O MUNDO É UM MERCADO

VIAGENS E GASTRONOMIA

Ricardo Gurvitz

Você comeu seu arroz hoje? Assim dizem os chineses ao nosso conhecido BOM DIA.

Uma tal de Imperatriz Leopoldina

Muitas pessoas estão acostumadas a um tipo de viagem que não é o meu. Eu privilegio a pessoa em detrimento do local. Procuro o diferente, ao contraponto da grande visão do monumento turístico. Isto não quer dizer que no Brasil não exista este direcionamento, mas já existem muitos cronistas escrevendo sobre estes nossos tipos. Eu procuro encontrá-los lá fora.
Pode começar já na viagem de ida. Quando entrei no avião em São Paulo, para Frankfurt, havia escolhido o corredor, porque eu sou um mijão. Preferia a coluna de dois bancos, pois seria menos gente para pedir licença.
O meu companheiro de viagem que se apresentou, estava vestido com um uma roupa alemã ou austríaca. No momento, não saberia identificar. Mas que era bonita era. Não estava de lederhosen, a clássica calça curta de couro, e sim uma tradicional de tecido, mas a camisa bordada, impecável, e o casaco com os tradicionais bordados, isto eles chamam de trachten, outra das roupas típicas. Ele parecia que havia saído de corpo inteiro de uma lavanderia em contraposição a mim que já estava com o uniforme de viagem: camisa preta de manga comprida, cheia de bolsos com lapela, calça jeans e tênis. Um verdadeiro esculacho perto dele.

● ● ●

Digite novamente, sem nenhuma alteração, o trecho da crônica que vai de "Uma tal de Imperatriz" até "para pedir licença.", incluindo essas palavras finais. Os registros formam um material à parte, sem relação com a crônica.

● ● ●

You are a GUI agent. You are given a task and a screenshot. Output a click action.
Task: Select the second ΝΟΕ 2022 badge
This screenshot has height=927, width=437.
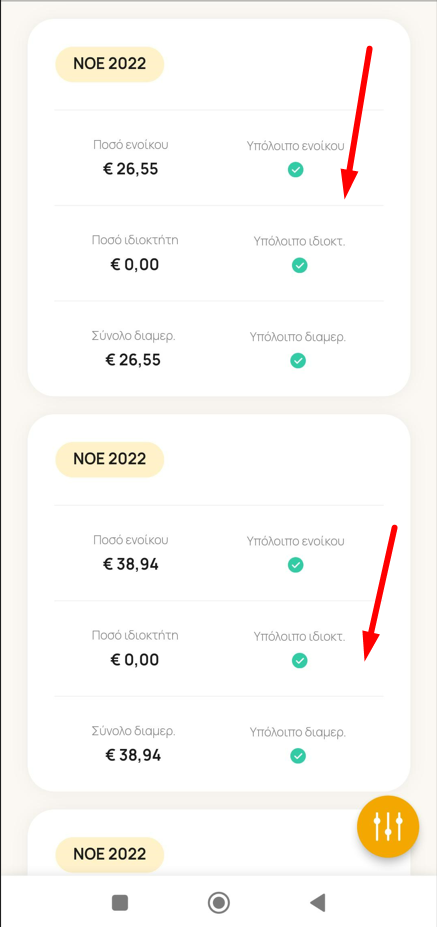pyautogui.click(x=109, y=459)
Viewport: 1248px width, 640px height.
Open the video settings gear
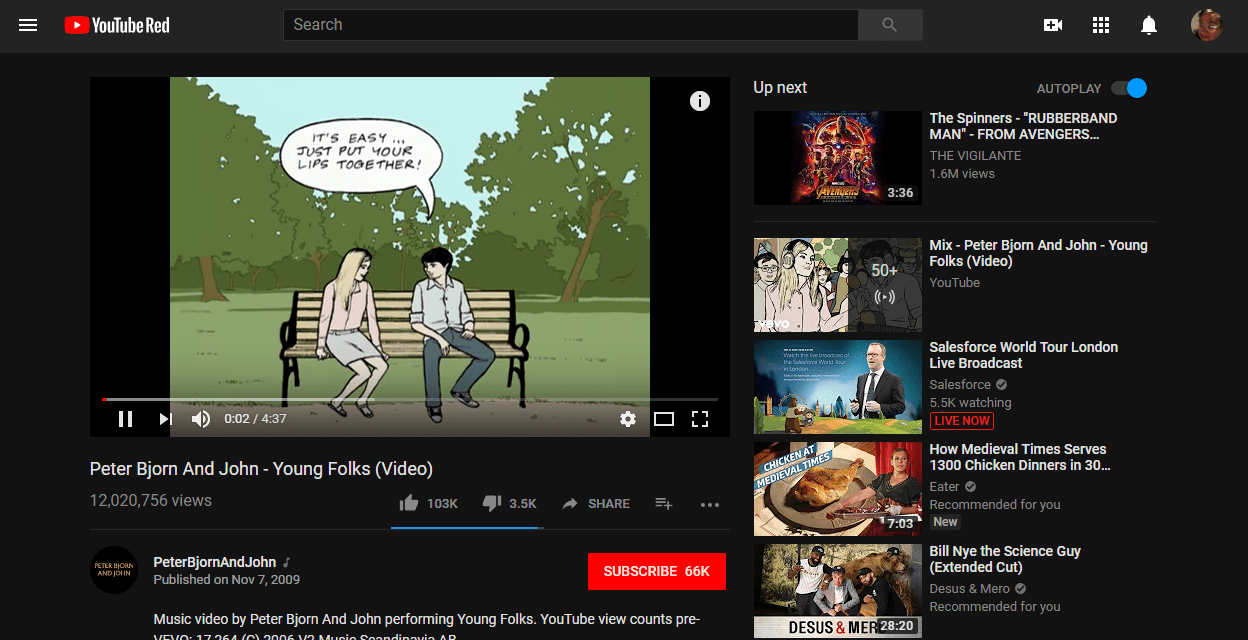tap(627, 419)
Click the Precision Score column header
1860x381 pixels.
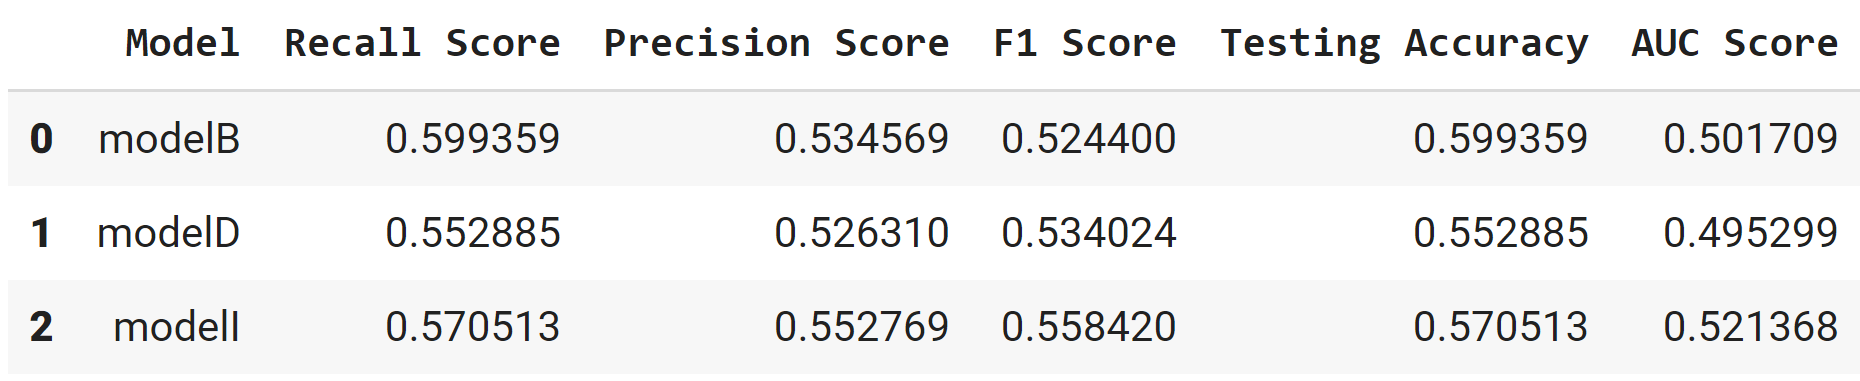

● ● ●

**Solução do problema**.
Uma tal de Imperatriz Leopoldina

Muitas pessoas estão acostumadas a um tipo de viagem que não é o meu. Eu privilegio a pessoa em detrimento do local. Procuro o diferente, ao contraponto da grande visão do monumento turístico. Isto não quer dizer que no Brasil não exista este direcionamento, mas já existem muitos cronistas escrevendo sobre estes nossos tipos. Eu procuro encontrá-los lá fora.
Pode começar já na viagem de ida. Quando entrei no avião em São Paulo, para Frankfurt, havia escolhido o corredor, porque eu sou um mijão. Preferia a coluna de dois bancos, pois seria menos gente para pedir licença.